How Many States Legalized Recreational Marijuana?
Since the introduction of recreational marijuana legislation, several states have legalized it. Among them are California, Oregon, Washington, Nevada, and Massachusetts. But what are the consequences of legalizing recreational marijuana? The legal market is now a $4.4 billion industry, and the illicit market is likely three times as large. Many legalizing states have learned from Colorado and New York, which made the mistake of not ensuring that consumers can afford to purchase the product.
Although Colorado was the first state to legalize recreational cannabis in 2012, eighteen others followed suit within 10 years. Although marijuana remains illegal federally, many strains contain psychoactive compounds, including THC, which produces the “high” that we are so familiar with. By legalizing recreational marijuana, more than half of all Americans support its use. And the numbers keep growing. In 2020, sales in Colorado alone are expected to hit $2 billion.
Delaware, on the other hand, is on the cusp of legalizing recreational marijuana. The state passed medical marijuana legislation in 2011, but did not legalize pot sales. Then in 2018, it legalized marijuana for adults over 21. In July, House Bill 150 was headed for a floor vote, but was postponed because of the state’s notorious drug war. Currently, Oklahoma is home to one of the more liberal medical marijuana markets, and it is likely that voters will approve it through a ballot initiative.

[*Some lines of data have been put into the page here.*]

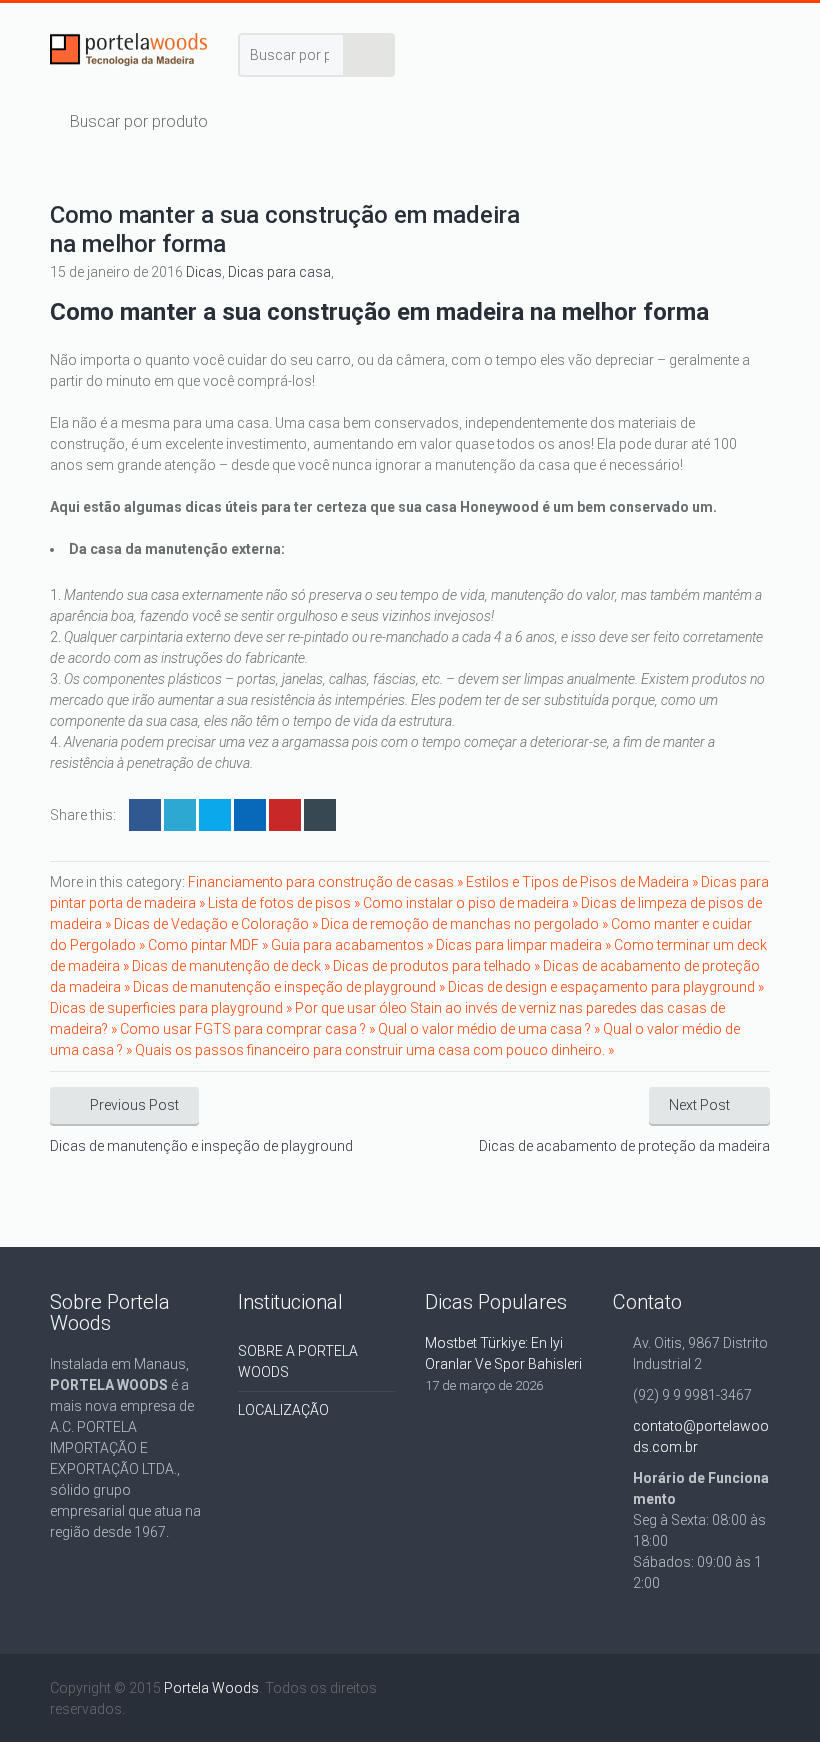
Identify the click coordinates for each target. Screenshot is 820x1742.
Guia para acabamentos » (353, 945)
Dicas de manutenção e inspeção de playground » (290, 987)
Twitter (180, 815)
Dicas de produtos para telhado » (438, 966)
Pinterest (285, 815)
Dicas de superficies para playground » (172, 1008)
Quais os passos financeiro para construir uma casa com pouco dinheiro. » (374, 1050)
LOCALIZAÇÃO (283, 1410)
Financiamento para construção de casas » (327, 882)
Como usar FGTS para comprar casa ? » (249, 1029)
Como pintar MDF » (209, 945)
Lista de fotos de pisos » (285, 903)
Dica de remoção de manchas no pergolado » (466, 924)
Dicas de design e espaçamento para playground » (606, 987)
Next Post (699, 1105)
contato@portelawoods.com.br (701, 1436)
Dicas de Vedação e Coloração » (217, 924)
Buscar (370, 55)
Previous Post (134, 1105)
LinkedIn (215, 815)
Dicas (204, 272)
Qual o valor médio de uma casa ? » (490, 1029)
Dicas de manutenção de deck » (232, 966)
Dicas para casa (279, 272)
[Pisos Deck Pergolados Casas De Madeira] (129, 53)
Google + (250, 815)
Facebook (145, 815)
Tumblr (320, 815)
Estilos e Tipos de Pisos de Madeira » (583, 882)
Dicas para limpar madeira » (525, 945)
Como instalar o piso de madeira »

Although South Dakota is not a recreational marijuana state, it has legalized the medicinal use of the drug. Its voters approved Amendment A, which allows adults over 21 to possess and distribute one ounce of cannabis for personal use. Despite this, South Dakota’s legalization of recreational marijuana has been threatened by a constitutional amendment in 2021. This will probably not happen for several years, as the voters have not passed a legalization law yet.
While the number of states that legalized recreational marijuana has steadily increased over the past decade, New York became the 15th state to do so, though retail sales are unlikely until late 2022. Regardless of whether the state passes or fails to pass the legislation, every state on this list had already legalized marijuana for medicinal purposes before the vote. A final step towards legalization should be passed in every state to allow the legal use of recreational marijuana.
After Arkansas, New Mexico will become the 17th state to legalize recreational cannabis. The Cannabis Regulation Act will go into effect June 29 of 2021. It will legalize home cultivation and possession of up to two ounces of flower. In addition, home growers will be able to cultivate up to six mature plants for personal use. Retail sales will be permitted in April 2022. It will be legal to buy and sell marijuana in New Mexico by the end of 2022.
Washington legalized recreational marijuana in 2018. Though home grow remains illegal, it is now legal for adults 21 and older to possess up to one ounce of usable cannabis. They can also grow up to six plants and have their criminal records expunged. While the laws are still vague, marijuana use is not legal in public. However, medical marijuana patients can possess cannabis in the form of infused pills, oils, or dry leaf or plant form and administer it by vaporization.